● Exercise requirements
1 > Quote the interview transcript word for word, starting at "And you’ve got to go" and ending at "want out of it.".
2 > In the interview transcript, what does the speaker call their real job?

● Text under study
──────────
They either move, they go on, they are no longer able to come to your restaurant for whatever reason. So if you’re not spending that 3, 4, 5 percent of your sales on attracting new customers each and every year, you’re not going to be able to maintain yourself. Your sales instantaneously are going to go down over time.

So that’s lesson like 101 we tell everybody, you’ve got to spend to make money and you’ve got to spend to grow your business and replace the people that have been there forever because eventually they die off on you. Where you spend that money is the next issue and so it’s most individual or small groups don’t, are afraid to get into bed with big companies because they think they’re going to be taken advantage of.

[00:43:00] All I can stress, and we have a service that we use, and we’ve gotten this sort of dialed in, find one that you can trust that will do the digital campaigns that you need with plussing of mailings and TV. And we have a program that if you spend about 5, 000 per quarter, you get 30 days of, TV, you get digital ads for three months, you can get replaced the TV with mailers one quarter.

You’ve got to find something that you can attract and drive. And there’s great companies out there. And Veracast is one of them, where you can go and partner with them, that they can then give you other tools and other analytics on how those results benefit you or don’t benefit you based on what they’re running.

And you’ve got to go all in on that. Don’t go and put ads in Facebook and yourself, you’re going to fail. Don’t go and put a bunch of things on social media, even though you have to build social media, but don’t go and promote something on social media. Cause if you don’t know how to tie everything together, you’re not going to get what you want out of it.

And it’s going to cost you thousands of dollars instantaneously [00:44:00] and really find and partner with people that are way smarter than you in that aspect. And those companies like Veritas and spend that money to make money.

Excellent advice. Let’s talk about your leadership style. You strike me as someone who continues to work on your company.

You don’t work in it. You empower other people. You raise people up in the organization. You got the big picture of 30, 000 feet. You’re staying relevant. You’re innovating the company constantly. Is there a typical day for you in this company or what do you do week to week? You are, you get in there and is it always constantly evolving or is there any common thread between your days?

My days are spent in building my team and being their person that can answer their question or get rid of their roadblock. So my job is not about obviously fundraising and the big picture stuff is my job, but my real job is removing roadblocks from the people that are report to me or work with me. [00:45:00] And so in a leader of any great company.
──────────
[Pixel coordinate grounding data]

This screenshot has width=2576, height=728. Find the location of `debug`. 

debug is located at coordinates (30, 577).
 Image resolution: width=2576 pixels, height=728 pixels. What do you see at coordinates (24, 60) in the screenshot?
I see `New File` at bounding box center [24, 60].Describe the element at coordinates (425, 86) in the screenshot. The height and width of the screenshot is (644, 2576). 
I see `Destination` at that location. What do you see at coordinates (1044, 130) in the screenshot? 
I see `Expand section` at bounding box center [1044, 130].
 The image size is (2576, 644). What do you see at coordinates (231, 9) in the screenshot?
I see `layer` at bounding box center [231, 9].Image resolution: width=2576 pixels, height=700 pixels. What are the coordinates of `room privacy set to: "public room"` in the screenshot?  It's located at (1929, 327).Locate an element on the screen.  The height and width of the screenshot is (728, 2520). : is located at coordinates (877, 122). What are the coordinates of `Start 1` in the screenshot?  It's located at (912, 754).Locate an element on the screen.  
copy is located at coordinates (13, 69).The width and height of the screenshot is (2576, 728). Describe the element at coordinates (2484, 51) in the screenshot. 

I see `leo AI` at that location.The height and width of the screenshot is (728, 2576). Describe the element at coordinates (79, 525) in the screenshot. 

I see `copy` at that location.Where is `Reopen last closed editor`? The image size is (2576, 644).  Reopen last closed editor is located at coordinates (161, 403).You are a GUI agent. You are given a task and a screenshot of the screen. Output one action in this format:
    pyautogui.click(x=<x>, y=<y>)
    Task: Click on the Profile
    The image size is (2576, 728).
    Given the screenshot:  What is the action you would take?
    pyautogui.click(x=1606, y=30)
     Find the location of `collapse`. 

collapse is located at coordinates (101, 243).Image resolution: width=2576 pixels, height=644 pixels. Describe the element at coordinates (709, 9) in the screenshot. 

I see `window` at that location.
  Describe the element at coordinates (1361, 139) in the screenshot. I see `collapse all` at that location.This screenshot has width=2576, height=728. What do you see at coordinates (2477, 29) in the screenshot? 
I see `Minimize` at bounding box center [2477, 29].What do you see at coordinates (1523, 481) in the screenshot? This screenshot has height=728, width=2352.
──────────
● Written answers
1 >
And you’ve got to go all in on that. Don’t go and put ads in Facebook and yourself, you’re going to fail. Don’t go and put a bunch of things on social media, even though you have to build social media, but don’t go and promote something on social media. Cause if you don’t know how to tie everything together, you’re not going to get what you want out of it.

2 > Removing roadblocks from the people who report to them or work with them.